DOI License: MIT CRAN status Lifecycle: maturing codecov Project Status: Active – The project has reached a stable, usable state and is being actively developed. R build status rOpenSci Review Status

Overview

terrainr makes it easy to retrieve elevation and base map image tiles for areas of interest within the United States from the National Map family of APIs, and then process that data into larger, joined images or crop it into tiles that can be imported into the Unity 3D rendering engine.

There are three main utilities provided by terrainr. First, users are able to download data from the National Map via the get_tiles function, downloading data tiles for the area represented by an sf or Raster object:

library(terrainr)
library(sf)

location_of_interest <- tmaptools::geocode_OSM("Hyampom California")$coords

location_of_interest <- data.frame(
  x = location_of_interest[["x"]],
  y = location_of_interest[["y"]]
)

location_of_interest <- st_as_sf(
  location_of_interest, 
  coords = c("x", "y"), 
  crs = 4326
)

location_of_interest <- set_bbox_side_length(location_of_interest, 8000)

output_tiles <- get_tiles(location_of_interest,
                          services = c("elevation", "ortho"),
                          resolution = 30 # pixel side length in meters
                          )

Once downloaded, these images are in standard GeoTIFF or PNG formats and can be used as expected with other utilities:

raster::plot(raster::raster(output_tiles[["elevation"]][[1]]))

raster::plotRGB(raster::brick(output_tiles[["ortho"]][[1]]), scale = 1)

Finally, terrainr helps you visualize this data, both natively in R via the new geom_spatial_rgb geom:

library(ggplot2)
ggplot() + 
  geom_spatial_rgb(data = output_tiles[["ortho"]],
                   aes(x = x, y = y, r = red, g = green, b = blue)) + 
  coord_sf(crs = 4326) + 
  theme_void()

As well as with the Unity 3D rendering engine, allowing you to fly or walk through your downloaded data sets in 3D and VR:

with_progress( # When not specifying resolution, default is 1m pixels
  output_tiles <- get_tiles(location_of_interest,
                            services = c("elevation", "ortho"))
)

merged_dem <- merge_rasters(output_tiles[["elevation"]], 
                            tempfile(fileext = ".tif"))
merged_ortho <- merge_rasters(output_tiles[["ortho"]], 
                              tempfile(fileext = ".tif"))
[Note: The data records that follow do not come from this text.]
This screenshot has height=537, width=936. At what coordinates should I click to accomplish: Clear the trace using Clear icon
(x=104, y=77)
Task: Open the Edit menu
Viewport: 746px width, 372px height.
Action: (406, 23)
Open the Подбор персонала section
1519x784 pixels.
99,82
make_manifest(output_tiles$elevation,
              output_tiles$ortho)

We can then import these tiles to Unity (following the Import Vignette) to create:

The more time intensive processing steps can all be monitored via the progressr package, so you’ll be more confident that your computer is still churning along and not just stalled out. For more information, check out the introductory vignette and the guide to importing your data into Unity!

Citing terrainr

The United States Geological Survey provides guidelines for citing USGS data products (as downloaded from get_tiles) at https://www.usgs.gov/faqs/how-should-i-cite-datasets-and-services-national-map .
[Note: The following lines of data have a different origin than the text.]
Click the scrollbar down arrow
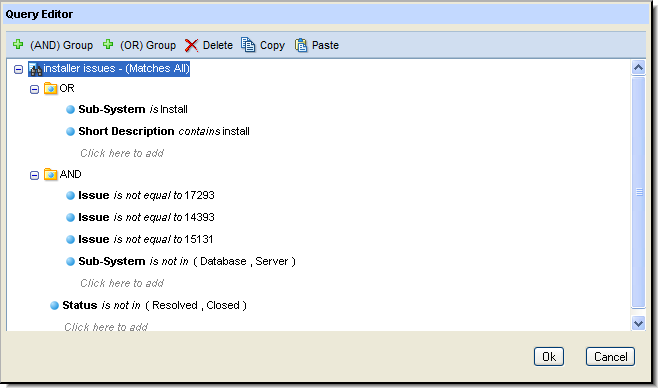The height and width of the screenshot is (388, 658). click(638, 323)
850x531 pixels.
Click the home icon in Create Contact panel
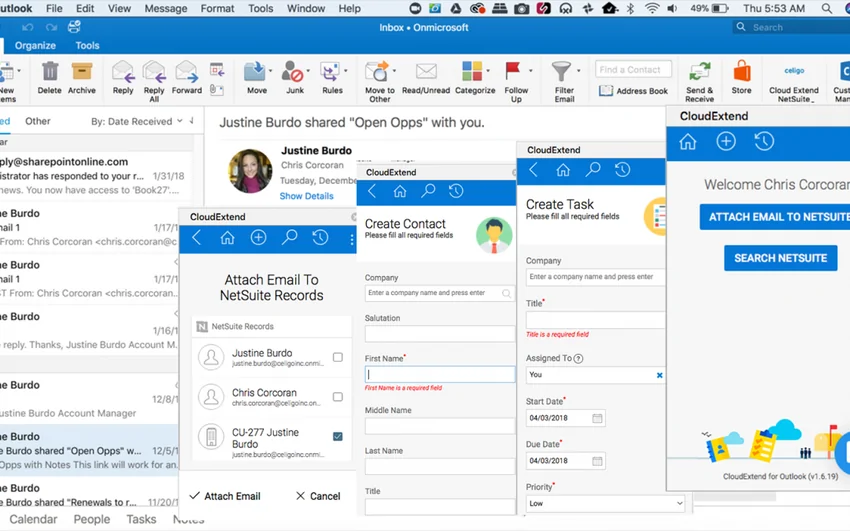tap(400, 191)
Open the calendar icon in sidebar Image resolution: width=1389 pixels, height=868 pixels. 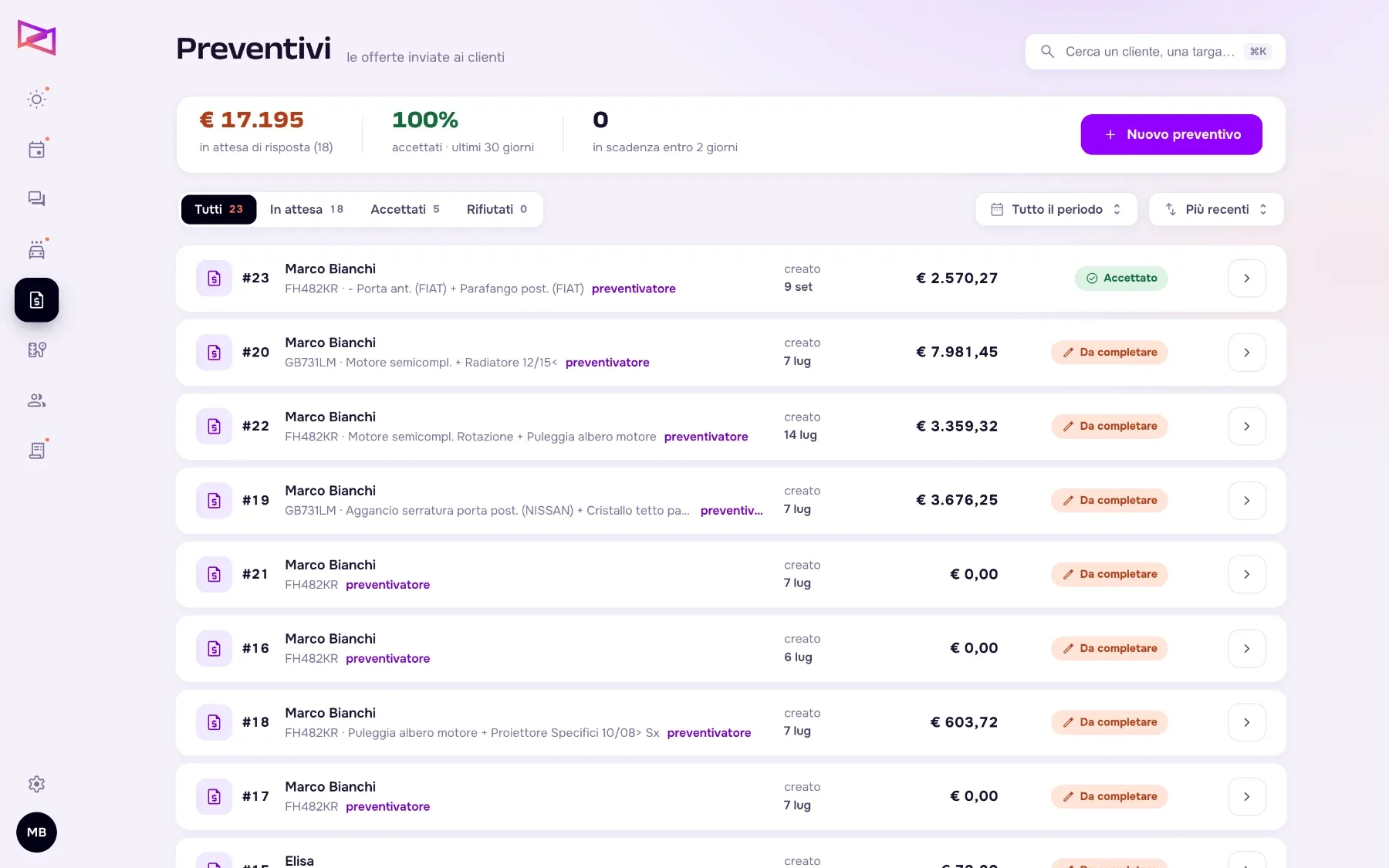click(x=36, y=150)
To cite terrainr in publications please use:

Mahoney, M. J., Beier, C. M., and Ackerman, A. C., (2022). terrainr: An R package for creating immersive virtual environments. Journal of Open Source Software, 7(69), 4060, https://doi.org/10.21105/joss.04060

A BibTeX entry for LaTeX users is:

  @Article{,
    year = {2022},
    publisher = {The Open Journal},
    volume = {7},
    number = {69},
    pages = {4060},
    author = {Michael J. Mahoney and Colin M. Beier and Aidan C. Ackerman},
    title = {{terrainr}: An R package for creating immersive virtual environments},
    journal = {Journal of Open Source Software},
    doi = {10.21105/joss.04060},
    url = {https://doi.org/10.21105/joss.04060},
  }

Available Datasets

The following datasets can currently be downloaded using get_tiles or hit_national_map_api:

(All descriptions above taken from the National Map API descriptions.)

Note that sometimes these resources go offline, for reasons unrelated to anything in this package. You can see the current status of these resources at this link.

Installation

You can install terrainr from CRAN via:

install.packages("terrainr")

Or, if you want the newest patches and features, you can install the development version of terrainr from GitHub with:

# install.packages("devtools")
devtools::install_github("ropensci/terrainr")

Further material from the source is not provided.